Massachusetts has an insane law that states: The judge who presides over a superior court trial is the same judge who makes subsequent rulings as to whether the defendant is granted a retrial. But what judge is going to willfully open themselves up to potential scrutiny, should a subsequent trial reveal judicial improprieties, mistakes, or blatant oversight? Your typical Massachusetts judge couldn’t care less about publicly exposing a corrupt law enforcement entity, if doing so could in any way negatively shine a spotlight on the bench. Screw the poor defendant whose life was irreversibly ruined by corrupt police personnel and then covered up by their superiors. Your typical Massachusetts judge is only concerned with one thing, self-preservation.

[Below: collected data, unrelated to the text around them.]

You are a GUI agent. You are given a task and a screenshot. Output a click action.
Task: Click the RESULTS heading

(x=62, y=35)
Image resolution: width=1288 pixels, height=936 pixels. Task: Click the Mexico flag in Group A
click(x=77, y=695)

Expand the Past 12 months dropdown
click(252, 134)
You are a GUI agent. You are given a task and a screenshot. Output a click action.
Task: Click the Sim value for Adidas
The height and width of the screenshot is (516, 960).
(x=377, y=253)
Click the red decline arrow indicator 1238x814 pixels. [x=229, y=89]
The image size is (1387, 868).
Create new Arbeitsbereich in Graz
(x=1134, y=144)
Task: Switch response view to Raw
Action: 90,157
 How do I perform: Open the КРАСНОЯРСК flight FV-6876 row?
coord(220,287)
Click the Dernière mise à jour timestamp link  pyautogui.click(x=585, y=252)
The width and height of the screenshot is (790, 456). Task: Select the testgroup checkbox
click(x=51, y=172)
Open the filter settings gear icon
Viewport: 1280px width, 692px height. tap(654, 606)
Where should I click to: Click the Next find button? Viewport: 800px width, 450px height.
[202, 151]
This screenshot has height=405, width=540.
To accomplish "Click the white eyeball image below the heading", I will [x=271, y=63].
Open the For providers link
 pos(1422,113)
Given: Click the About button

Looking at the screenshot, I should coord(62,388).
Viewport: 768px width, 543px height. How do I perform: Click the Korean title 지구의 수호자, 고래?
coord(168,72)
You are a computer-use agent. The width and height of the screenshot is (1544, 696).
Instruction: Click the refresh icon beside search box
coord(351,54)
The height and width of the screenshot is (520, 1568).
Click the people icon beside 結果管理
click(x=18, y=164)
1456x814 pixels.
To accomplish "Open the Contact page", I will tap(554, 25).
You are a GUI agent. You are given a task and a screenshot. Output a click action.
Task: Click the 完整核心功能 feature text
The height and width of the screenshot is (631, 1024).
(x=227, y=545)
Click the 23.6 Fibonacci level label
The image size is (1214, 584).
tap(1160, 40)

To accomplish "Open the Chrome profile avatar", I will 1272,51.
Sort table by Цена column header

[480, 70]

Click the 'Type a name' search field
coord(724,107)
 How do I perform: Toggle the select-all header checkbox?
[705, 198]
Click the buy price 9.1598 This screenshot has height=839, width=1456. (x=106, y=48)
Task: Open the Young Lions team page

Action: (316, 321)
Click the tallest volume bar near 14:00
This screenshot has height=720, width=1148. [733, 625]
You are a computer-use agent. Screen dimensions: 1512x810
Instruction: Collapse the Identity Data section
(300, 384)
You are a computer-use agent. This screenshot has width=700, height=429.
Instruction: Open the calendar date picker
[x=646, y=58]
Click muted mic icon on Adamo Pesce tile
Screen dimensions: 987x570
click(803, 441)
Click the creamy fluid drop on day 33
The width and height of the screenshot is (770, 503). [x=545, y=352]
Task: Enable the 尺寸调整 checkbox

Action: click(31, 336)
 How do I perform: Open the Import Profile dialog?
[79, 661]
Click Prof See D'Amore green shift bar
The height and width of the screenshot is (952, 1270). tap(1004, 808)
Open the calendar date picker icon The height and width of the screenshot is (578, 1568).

This leaves one option: A civil suit. A way to circumvent the Massachusetts court system. A method of exposing the illegal behavior perpetrated by Massachusetts police everyday. In my particular case, I don’t care about money, all I want is for the Pittsfield Massachusetts Police Department to be held responsible for their illegal, immoral, and unethical actions. But no civil action attorney will give me the time of day without first receiving a check for at least $50,000.

Justice . . . has a price!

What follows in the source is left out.